If some limit is being reached then the National Science Foundation, continuing the above quotation, considers that:

The same document identifies other interrelated goals: As is noted below, the NSF is currently funding field experiments amongst groups of scientists. As has been noted elsewhere (6), it is difficult to convey the nature of the communication process in this new computer-supported, paper-less environment. "Most of our intuitions about face-to-face interaction simply do not apply to this new and unusual form of communication... it is not surprising that computer conferencing might actually establish an altered state of communication in which the realities of fact-to-face communication are distorted and entirely new patterns of interaction emerge" (6). Some impression of the significance of existing applications may be gained from the following section. A major investment in creating and experimenting with such environments has been made over the past decade through the ARPANET at the Center for Augmenting Human Intellect, Stanford Research Institute (7, 8, 9).

2. Software and Hardware

It is much to be regretted that those who have an understanding of the existing, and increasingly available, computer hardware and peripheral equipment are rarely able to envisage innovative uses for that equipment outside certain specialized sectors of engineering and fundamental defence research.

Consequently, when such equipment is used elsewhere, the applications do not constitute breakthroughs in the ability to respond flexibly to relationship complexity and inter-sectoral contact, but only a greater ability to handle the increasing quantities of data within a predefined sector. This lack is matched for those in those sectors, which could benefit immediately from a wide variety of innovative though relatively simple applications, but who are unaware of the possibilities.
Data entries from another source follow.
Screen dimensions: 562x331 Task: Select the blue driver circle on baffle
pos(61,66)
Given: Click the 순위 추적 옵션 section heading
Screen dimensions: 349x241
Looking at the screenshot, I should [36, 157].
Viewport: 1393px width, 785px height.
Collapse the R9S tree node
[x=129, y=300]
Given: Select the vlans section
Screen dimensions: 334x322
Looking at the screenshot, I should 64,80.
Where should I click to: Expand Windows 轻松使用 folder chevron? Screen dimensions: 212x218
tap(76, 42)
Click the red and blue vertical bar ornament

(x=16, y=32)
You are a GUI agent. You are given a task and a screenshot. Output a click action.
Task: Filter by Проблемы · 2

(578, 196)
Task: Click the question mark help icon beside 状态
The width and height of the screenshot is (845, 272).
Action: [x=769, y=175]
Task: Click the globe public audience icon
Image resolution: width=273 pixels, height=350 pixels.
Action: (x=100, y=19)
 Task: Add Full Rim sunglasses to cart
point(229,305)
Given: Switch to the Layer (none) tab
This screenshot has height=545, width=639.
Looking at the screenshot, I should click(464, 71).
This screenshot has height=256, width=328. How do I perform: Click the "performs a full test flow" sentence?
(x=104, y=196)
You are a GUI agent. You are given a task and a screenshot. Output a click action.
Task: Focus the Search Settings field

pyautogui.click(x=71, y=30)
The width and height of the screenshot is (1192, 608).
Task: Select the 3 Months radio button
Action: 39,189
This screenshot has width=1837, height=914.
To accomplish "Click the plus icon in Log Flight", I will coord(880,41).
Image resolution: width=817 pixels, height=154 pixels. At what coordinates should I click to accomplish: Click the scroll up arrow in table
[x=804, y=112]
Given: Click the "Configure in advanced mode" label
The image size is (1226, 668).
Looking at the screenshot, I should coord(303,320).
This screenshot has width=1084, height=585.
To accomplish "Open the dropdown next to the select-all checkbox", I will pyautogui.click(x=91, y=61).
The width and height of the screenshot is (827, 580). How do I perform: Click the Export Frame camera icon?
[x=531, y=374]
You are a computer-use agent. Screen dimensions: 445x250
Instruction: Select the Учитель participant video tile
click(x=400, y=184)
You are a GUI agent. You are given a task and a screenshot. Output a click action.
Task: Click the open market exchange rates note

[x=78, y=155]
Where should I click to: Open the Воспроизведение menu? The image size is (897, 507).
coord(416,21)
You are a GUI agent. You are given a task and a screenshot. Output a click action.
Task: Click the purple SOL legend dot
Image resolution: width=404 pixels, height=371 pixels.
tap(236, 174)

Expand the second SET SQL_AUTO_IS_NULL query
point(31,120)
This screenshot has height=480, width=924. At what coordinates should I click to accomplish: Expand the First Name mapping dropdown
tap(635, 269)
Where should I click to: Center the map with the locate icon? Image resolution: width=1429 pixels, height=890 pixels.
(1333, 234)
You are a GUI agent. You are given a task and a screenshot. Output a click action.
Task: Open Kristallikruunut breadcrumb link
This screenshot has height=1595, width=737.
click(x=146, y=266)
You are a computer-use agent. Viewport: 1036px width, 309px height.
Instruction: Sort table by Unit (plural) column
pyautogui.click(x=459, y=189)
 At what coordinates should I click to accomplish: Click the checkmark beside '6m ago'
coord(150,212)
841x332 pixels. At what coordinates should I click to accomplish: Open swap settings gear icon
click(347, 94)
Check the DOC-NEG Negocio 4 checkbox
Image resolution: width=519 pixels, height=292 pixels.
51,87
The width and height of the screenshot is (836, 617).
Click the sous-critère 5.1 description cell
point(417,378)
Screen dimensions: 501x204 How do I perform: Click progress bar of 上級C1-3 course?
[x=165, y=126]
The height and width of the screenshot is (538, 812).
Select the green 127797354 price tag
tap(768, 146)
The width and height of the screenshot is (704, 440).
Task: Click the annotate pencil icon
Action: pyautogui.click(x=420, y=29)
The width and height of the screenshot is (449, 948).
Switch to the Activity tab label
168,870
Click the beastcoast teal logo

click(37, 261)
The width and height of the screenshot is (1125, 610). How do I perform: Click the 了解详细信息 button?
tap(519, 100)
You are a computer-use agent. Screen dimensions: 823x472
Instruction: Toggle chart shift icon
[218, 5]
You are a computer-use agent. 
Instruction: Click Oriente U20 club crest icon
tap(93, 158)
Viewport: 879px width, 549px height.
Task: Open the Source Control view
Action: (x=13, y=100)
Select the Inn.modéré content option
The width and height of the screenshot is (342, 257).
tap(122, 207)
It is impossible to explore adequately in this context the significance of these devices and applications for classification-related questions. Some possibilities can however be indicated (7).

1. Computer graphics devices (CRT displays). These are now familiar to many, if only at airline reservation desks. What is much less well-known is the form of this device which can handle not only lines of text but can also display highly complex relationship networks (such as arrow diagrams) whether in two or three dimensions with many possibilities for assisting the user in the exploration, comprehension and re-representation of such (concept) networks for comprehension by others interested in alternative or simplified displays. Very complex domains may be represented on displays of several hundred colours [2].

2. Graph plotters. Complex relationship charts of up to several square meters in size may be drawn, with several colours, under computer control on the basis of data selected by the user (possibly after viewing a display of successive parts of it with the previous device). The significance of a knowledge user or institution being able to obtain and represent the structure of a knowledge domain in this way remains to be appreciated (7).

3. Computer-assisted structure elucidation. Programs are now in use for the interactive exploration by chemists of possible molecular structures in the light of inferred structural fragments and various constraints (12, 13).The approach bears many similarities to an application which should be available to users wishing to explore concept structures (e.g. in association with the proposal of the Committee on Conceptual and Terminological Analysis, and Unesco's current Interconcept program (10, 14).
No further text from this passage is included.